Al mantener fija la atención en esta única dirección, se produce la visión. Ramana hablaba del corazón como del lugar interno donde se produce tal claridad:

«El indescriptible Corazón es el espejo en el que el universo entero aparece. Sólo la Consciencia Única, el Espacio de mero Ser, es lo Primordial y Supremo, el Silente pleno. El Corazón, a Fuente, es el comienzo, el medio y el fin de todo. El Corazón, el Supremo vacío, no es nunca una forma. Él es la Luz de la Verdad».

El corazón no es el órgano de la afectividad, sino el centro del ser, la morada del Ser en nuestro ser:

«Tu mente no puede conocer al Ser, que es la perfecta experiencia indivisa y el Uno sin segundo. Sólo lo puede conocer el Corazón, libre del pensamiento y que es el Ser mismo».26

Recapitulaciones

Como hemos tratado de mostrar, cada una de las vías se basta a sí misma para alcanzar el fin de la contemplación, que nos es otro que abismarse en la plenitud del Ser.
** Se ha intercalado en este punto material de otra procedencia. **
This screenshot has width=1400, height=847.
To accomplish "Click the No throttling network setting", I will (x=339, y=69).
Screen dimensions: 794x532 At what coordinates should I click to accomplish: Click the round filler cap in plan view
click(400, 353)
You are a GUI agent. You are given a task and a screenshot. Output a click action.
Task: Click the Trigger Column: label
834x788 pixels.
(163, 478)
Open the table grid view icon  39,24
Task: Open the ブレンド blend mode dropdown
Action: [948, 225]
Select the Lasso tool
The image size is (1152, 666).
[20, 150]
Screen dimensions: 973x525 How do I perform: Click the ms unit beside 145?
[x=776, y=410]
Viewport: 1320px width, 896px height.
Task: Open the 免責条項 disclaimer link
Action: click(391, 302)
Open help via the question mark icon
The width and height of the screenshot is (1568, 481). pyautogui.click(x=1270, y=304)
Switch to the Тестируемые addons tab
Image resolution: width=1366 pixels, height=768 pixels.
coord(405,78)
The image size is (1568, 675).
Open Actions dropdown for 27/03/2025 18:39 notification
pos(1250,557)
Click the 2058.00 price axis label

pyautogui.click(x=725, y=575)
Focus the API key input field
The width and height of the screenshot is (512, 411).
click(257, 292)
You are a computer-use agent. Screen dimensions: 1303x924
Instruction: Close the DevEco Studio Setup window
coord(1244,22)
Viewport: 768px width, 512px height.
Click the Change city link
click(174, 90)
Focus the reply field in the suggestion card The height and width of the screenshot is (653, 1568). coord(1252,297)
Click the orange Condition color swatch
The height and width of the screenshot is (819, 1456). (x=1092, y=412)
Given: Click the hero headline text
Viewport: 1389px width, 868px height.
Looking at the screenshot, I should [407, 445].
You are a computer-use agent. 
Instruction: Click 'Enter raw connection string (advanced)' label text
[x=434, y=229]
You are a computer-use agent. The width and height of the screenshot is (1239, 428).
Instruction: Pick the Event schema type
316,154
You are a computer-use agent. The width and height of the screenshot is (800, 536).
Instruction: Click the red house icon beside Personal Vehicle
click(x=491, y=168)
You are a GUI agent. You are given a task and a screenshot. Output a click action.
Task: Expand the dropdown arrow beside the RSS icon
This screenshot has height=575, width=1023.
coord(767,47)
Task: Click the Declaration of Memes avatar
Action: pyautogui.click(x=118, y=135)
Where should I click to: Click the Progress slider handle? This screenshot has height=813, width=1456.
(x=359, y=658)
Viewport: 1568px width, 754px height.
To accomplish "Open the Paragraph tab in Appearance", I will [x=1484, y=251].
Esta plenitud se identifica y se nombra en cada vía con términos diferentes, según la tradición religiosa que subyazga, pues cada camino está basado en un modo de comprender la realidad última. Es más, la práctica misma de cada vía condiciona el modo de comprenderla y de vincularse con ella.

Existe una sentencia latina que dice: Lex orandi, lex credendi, esto es, el modo de orar –o de contemplar– condiciona el modo de creer. Quien tenga experiencia en este campo constatará que así es. En la vía perceptiva del budismo, el fondo de lo real se percibe vacío y suelto; en la vía devocional-afectiva de las religiones teístas, aparece como el Tú absoluto, mientras que en la vía indagativa del hinduismo se percibe como la Conciencia subyacente a todo. Podemos ilustrarlo recurriendo a la célebre metáfora de la ola y el mar. Si bien las tres vías comparten que el fruto último de la experiencia contemplativa es la identificación de la ola con el mar, cada una lo expresa de un modo diferente:

En la vía perceptiva, tanto la ola como el mar se revelan como un único flujo permanentemente cambiante de formas en el océano de la vacuidad. En la vía relacional-devocional, la ola exclama ante la inmensidad azul que se abre ante ella: «¡Oh, Tú!». Es el éxtasis del amor, la via amoris. En la vía indagativa de la conciencia, la ola se sabe agua de ese Mar, y este saber es el sabor de toda plenitud.

Expresado con palabras de Nisargadatta, otro maestro contemporáneo de la no-dualidad: «El amor dice: “Yo soy todo”; la sabiduría dice: “Yo no soy nada”. Entre ambos fluye mi vida».27 Habría que añadir lo que diría la percepción: «El cuerpo exclama: yo soy este flujo».

Cabe hacer una última consideración: estas tres vías se han presentado separadas y distinguiéndolas unas de otras con una intención pedagógica, pero también es cierto que se hallan mucho más integradas y que en los estadios avanzados no se puede distinguir dónde acaba una y comienza la otra.